But how do you pick out only one car? When you want to make a measurement, place a small run of rail line parallel to the galvanometer, then put the galvanometer on the main line. All you need to do is make sure that one car goes through the galvanometer, and the rest go through the parallel bit of track. That way, all the cars stay on the main track, so the total number of cars hasn't changed. The small run of parallel track is called a shunt line.

Of course, electrical circuits aren't railway lines, and currents aren't trains, but the basic principle of the shunt is exactly the same in both cases. In a typical circuit, the current flowing is much too large to be measured by a galvanometer. So, you must add a shunt - a small resistor - to redirect a small portion of the current through the coil in the galvanometer, while most of the current goes through the shunt. The details of how to calculate the value of the shunts, and how to connect the galvanometer into a circuit are found in the lab manual.
 

Experiment 22b: The Coulomb Balance

Electrical charge comes in two types, designated positive and negative. Unlike charges attract one another with a force proportional to the charges, and inversely proportional to the square of the distance between them. The nature of this force is clearly demonstrated by the device called the Coulomb Balance.

The Coulomb Balance consists of two parallel metal plates. The bottom plate is held fixed; the top one is balanced above it. The two plates are not electrically connected. If you were to generate a large potential difference across the plates using a power supply, you would find that the top plate would move toward the bottom one. If you assume that one plate becomes negatively charged with respect to the other, then the movement of the top plate can be explained as being due to the Coulomb force of attraction between the plates. Your task is to determine the magnitude of that force.

If the plates are parallel when the force is acting, then the Balance can be treated as a parallel plate capacitor. The relation describing the force in such a device is:
 
 

F = e₀AV²/2d²

F is the electrical force of attraction in Newtons

A is the cross sectional area of the plates in metres squared

V is the potential difference across the plates in Volts

d is the separation between the plates in metres
 
 

e₀ is the permittivity constant in Farads/metre

To determine the electrical force acting, you will first apply a known weight sufficient to bring the top plate down to a specific position. You will remove the weight, then apply a sufficient potential difference to cause the top plate to move down to the same position. This will allow you to equate the known gravitational force to the electrical force.

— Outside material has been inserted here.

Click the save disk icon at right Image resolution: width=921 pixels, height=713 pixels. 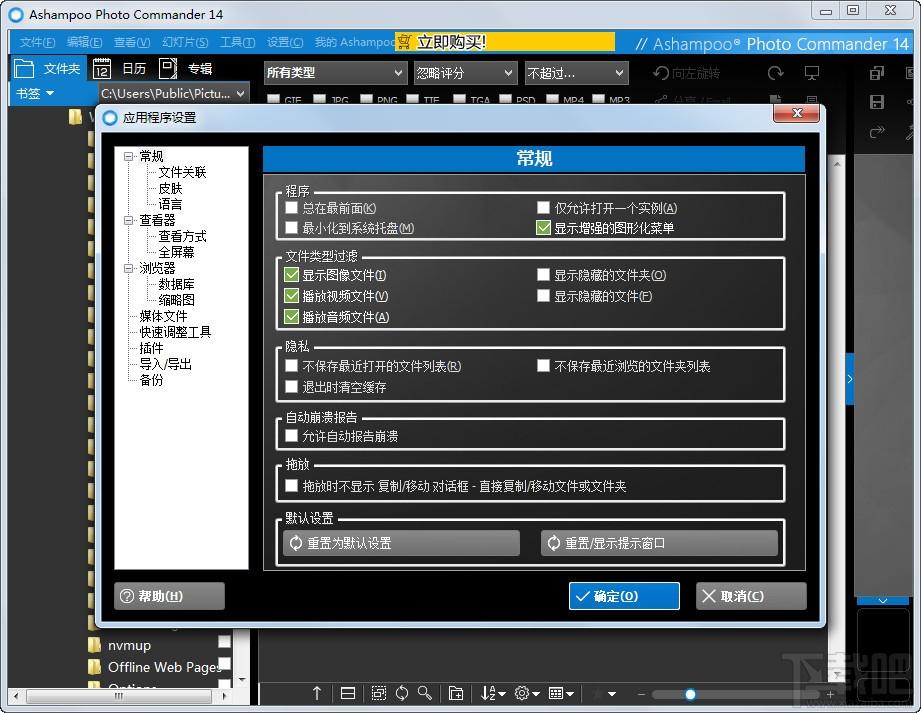pyautogui.click(x=877, y=102)
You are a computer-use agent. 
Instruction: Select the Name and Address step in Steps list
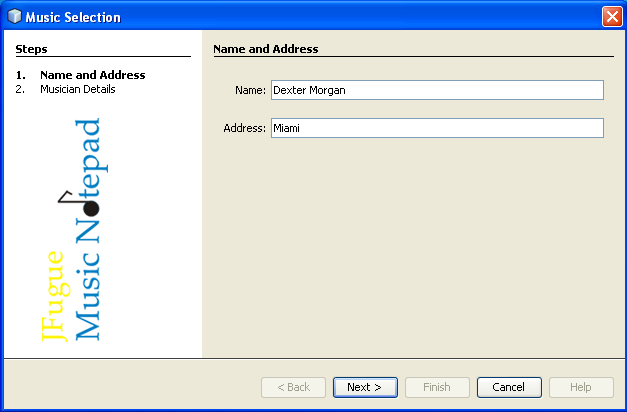click(x=92, y=75)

Once you know the force (F in the equation) you can then solve for the remaining unknown, e₀ (epsilon nought). This constant is called the permittivity of free space.

In the 1880s Maxwell unified the then quite separate phenomenon exhibited by electrified matter and magnetised matter. He showed that each was related to the other by deducing a set of four equations which beautifully described all known electromagnetic phenomena. This was an outstanding achievement which even led some scientists of the day to claim that Physics had come to an end, since all was now known. Not only did Maxwell's equations describe all things electromagnetic, they even permitted him to predict the existence of electromagnetic waves, and their speed of propagation. In the equations appear two fundamental constants, the permittivity and permeability of free space. You will use your data from this lab to calculate the permittivity constant, and then the propagation speed of electromagnetic waves, then compare these against the standard values.
 

Experiment 17II: Series and Parallel Direct Current Circuits

In this lab you will construct simple direct current circuits using several resistors in series and parallel combinations. You will then measure currents and potential differences in order to verify Ohm's law for multiple resistor circuits.
 

Experiment 14: Sound Waves in Air

Sound waves consist of a series of compressions (density increases) and rarefactions (density decreases) of the air. The wave action (the air molecules locally oscillating back and forth) is in the same direction as the wave motion, hence the sound wave is called longitudinal.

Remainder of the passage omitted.